冬のトイレで起きやすい「ヒヤッ」とする出来事
快適に動ける体づくりのお手伝いをする、平田智子です。
ここ何回か排便と体の関係においてお伝えしています。今回から、排便排尿後の体の変化についてお伝えしていきます。
冬になると、「トイレのあとにフラッとした」「立ち上がった瞬間、目の前が暗くなった」そんな経験はありませんか。実はこれ、珍しいことではないそうです。
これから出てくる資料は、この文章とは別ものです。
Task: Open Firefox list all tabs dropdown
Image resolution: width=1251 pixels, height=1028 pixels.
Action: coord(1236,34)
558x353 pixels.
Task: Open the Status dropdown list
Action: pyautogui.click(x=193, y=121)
病院で検査をしても「特に異常はありません」「血圧も心臓も正常範囲です」そう言われて、ホッとする一方で「じゃあ、なぜ?」と思いますよね。
それは冬に起きやすい理由があります。
寒い季節は、体にとって血圧や自律神経が乱れやすい条件がそろっています。
•トイレと部屋の温度差
•水分をとる量が減りがち
•体が冷えて血管が収縮しやすい
•動き出しが急になりやすい
そこに「排便・排尿」という体の中では意外と大きな働きが重なると、ふらつきや立ちくらみが起こることがあります。
「年齢のせい」と片づけてしまいがちですが…こうした出来事は高齢者だけに起こるものとはないようです。
特に、
•便秘がちでいきむことが多い
•更年期以降で体調の波を感じている
•運動量が減ってきた
•冷えを感じやすい
こんな方は、年齢に関係なく体のバランス崩れにつながりやすいのです。
トイレのあと、体の中で何が起きているの?
排便や排尿は、ただ「出す」だけの動作ではありません。体の中では、血圧、心拍、自律神経が、短時間で大きく切り替わっています。
この切り替えが急すぎると、脳への血流が一時的に減り、「フラッ」「クラッ」とした感覚につながることがあります。
異常ではないけれど、油断もできない状態で、それが、トイレ後のふらつきです。知っておくことが、予防につながります。
大切なのは、「体の仕組みを知っておくこと」です。原因がわかれば、姿勢・動作・生活のちょっとした工夫で防げることもたくさんあります。次回は、排便・排尿と自律神経の関係について、お伝えしていきます。